### Text excerpt
ADDITIONAL EMBODIMENTS
(268) Thus it is seen that systems and methods are provided for, for example, segmentation and processing of tissue images and feature extraction from the same. Although particular embodiments have been disclosed herein in detail, this has been done by way of example for purposes of illustration only, and is not intended to be limiting with respect to the scope of the appended claims, which follow. In particular, it is contemplated by the applicant that various substitutions, alterations, and modifications may be made without departing from the spirit and scope of the invention as defined by the claims. Other aspects, advantages, and modifications are considered to be within the scope of the following claims. The claims presented are representative of the inventions disclosed herein. Other, unclaimed inventions are also contemplated. Applicant reserves the right to pursue such inventions in later claims.
(269) Insofar as embodiments of the invention described above are implementable, at least in part, using a computer system, it will be appreciated that a computer program for implementing at least part of the described methods and/or the described systems is envisaged as an aspect of the present invention. The computer system may be any suitable apparatus, system or device. For example, the computer system may be a programmable data processing apparatus, a general purpose computer, a Digital Signal Processor or a microprocessor. The computer program may be embodied as source code and undergo compilation for implementation on a computer, or may be embodied as object code, for example.

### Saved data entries

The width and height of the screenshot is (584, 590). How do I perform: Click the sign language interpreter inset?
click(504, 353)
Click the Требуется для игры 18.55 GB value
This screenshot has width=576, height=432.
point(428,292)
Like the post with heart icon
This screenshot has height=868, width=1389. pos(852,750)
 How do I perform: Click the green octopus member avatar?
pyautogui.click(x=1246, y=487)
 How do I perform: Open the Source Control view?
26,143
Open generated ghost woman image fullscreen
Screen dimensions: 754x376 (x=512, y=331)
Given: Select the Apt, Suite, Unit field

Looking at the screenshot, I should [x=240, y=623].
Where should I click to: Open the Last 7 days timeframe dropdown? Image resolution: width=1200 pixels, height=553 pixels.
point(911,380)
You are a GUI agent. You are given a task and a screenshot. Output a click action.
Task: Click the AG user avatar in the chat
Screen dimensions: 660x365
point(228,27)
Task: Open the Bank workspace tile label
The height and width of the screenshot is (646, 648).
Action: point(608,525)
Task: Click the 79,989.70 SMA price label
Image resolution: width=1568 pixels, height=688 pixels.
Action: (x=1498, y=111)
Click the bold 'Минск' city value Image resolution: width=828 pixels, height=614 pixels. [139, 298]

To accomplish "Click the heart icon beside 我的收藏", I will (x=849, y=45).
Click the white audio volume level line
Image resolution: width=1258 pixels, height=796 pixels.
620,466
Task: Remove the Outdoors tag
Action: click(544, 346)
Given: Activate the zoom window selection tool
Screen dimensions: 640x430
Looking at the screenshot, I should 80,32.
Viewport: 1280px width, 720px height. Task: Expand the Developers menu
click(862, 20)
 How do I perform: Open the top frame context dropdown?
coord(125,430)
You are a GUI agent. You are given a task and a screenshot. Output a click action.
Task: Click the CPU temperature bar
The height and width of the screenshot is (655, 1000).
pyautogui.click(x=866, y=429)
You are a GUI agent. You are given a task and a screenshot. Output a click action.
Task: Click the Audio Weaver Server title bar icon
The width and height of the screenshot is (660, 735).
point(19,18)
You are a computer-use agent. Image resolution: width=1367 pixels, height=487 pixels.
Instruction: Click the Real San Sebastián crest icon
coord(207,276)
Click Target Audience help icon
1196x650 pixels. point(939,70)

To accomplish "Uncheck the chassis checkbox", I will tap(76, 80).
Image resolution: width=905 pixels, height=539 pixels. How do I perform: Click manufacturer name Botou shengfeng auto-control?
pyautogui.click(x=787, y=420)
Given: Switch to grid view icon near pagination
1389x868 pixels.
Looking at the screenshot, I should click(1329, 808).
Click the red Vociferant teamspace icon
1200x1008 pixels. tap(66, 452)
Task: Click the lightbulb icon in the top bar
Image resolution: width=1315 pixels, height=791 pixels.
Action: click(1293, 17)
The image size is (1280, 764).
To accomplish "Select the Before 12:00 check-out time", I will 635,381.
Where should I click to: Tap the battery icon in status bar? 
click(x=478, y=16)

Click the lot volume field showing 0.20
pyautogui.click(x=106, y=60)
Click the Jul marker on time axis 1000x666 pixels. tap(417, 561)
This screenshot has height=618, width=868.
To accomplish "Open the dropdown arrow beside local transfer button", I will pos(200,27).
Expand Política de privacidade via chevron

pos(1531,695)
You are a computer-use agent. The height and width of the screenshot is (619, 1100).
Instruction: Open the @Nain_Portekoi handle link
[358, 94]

### Tasks to complete
a – According to the tissue image text, what kinds of device may the computer system be?
b – Go on with the tissue image text from its last sentence.

### Exercise answers
a – A programmable data processing apparatus, a general purpose computer, a Digital Signal Processor or a microprocessor.

b –
(270) It is also conceivable that some or all of the functionality ascribed to the computer program or computer system aforementioned may be implemented in hardware, for example by means of one or more application specific integrated circuits.
(271) Suitably, the computer program can be stored on a carrier medium in computer usable form, such as a non-transitory computer readable storage medium, which is also envisaged as an aspect of the present invention. For example, the carrier medium may be solid-state memory, optical or magneto-optical memory such as a readable and/or writable disk for example a compact disk (CD) or a digital versatile disk (DVD), or magnetic memory such as disc or tape, and the computer system can utilize the program to configure it for operation. The computer program may also be supplied from a remote source embodied in a carrier medium such as an electronic signal, including a radio frequency carrier wave or an optical carrier wave.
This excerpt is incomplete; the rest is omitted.